The Hawker Tomtit was developed on a private venture basis with a view to replacing the Avro 504N in RAF service. It was a clean single bay biplane trainer, powered by an uncowled Armstrong-Siddeley Mongoose five cylinder radial engine.
The RAF had also stipulated that the design should 'have regards to the elimination of the Woodworking Fitter trades' which in other words indicated that whilst the covering material was not specified, the frame must be of metal. This led designer Sidney Camm to a concept built of steel and duralumin tubes and fabric covering with the upper wings equipped with Handley Page automatic slots. For all-weather flying training, the instrument panel featured the new Reid and Sigrist blind flying panel (Hawkers’ joint Managing Director Fred Sigrist having an interest in this development). The Instructor and Pilot sat in tandem fashion in open cockpits with the latter to the rear.
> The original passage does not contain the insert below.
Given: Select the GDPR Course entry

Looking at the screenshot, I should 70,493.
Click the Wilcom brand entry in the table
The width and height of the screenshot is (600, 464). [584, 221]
The unmarked first prototype (J9772) was flown for the first time by George Bulman in early November 1928.
Following successful trial at Martlesham Heath, in which the type’s robust construction and good handling received particular praise, an initial production order was placed for ten aircraft for the RAF. Two more orders for six and eight aircraft, respectively brought the RAF total to 24 aircraft between 1928 and 1931.
Hawker constructed five machines for the civil market. Three of these (G-AALL, G-ABAX and G-ABII) were Mongoose-powered, although one (G-ABAX) was later re-engined with a Wolseley AR9 radial.
The second civil machine (G-AASI) was initially flown with a 115 hp Cirrus Hermes II engine. In this guise, it was found to be somewhat underpowered and to lack the precision of handling of the Mongoose-powered machines. It was also later converted to have a Wolseley AR9 engine.
The final civil machine (G-ABOD) was used from the outset as a test aircraft for the newly developed Wolseley Motors engine, flying successively with the AR2, AR7 and AR9 engines (and the Wolseley Aquarius and Aries).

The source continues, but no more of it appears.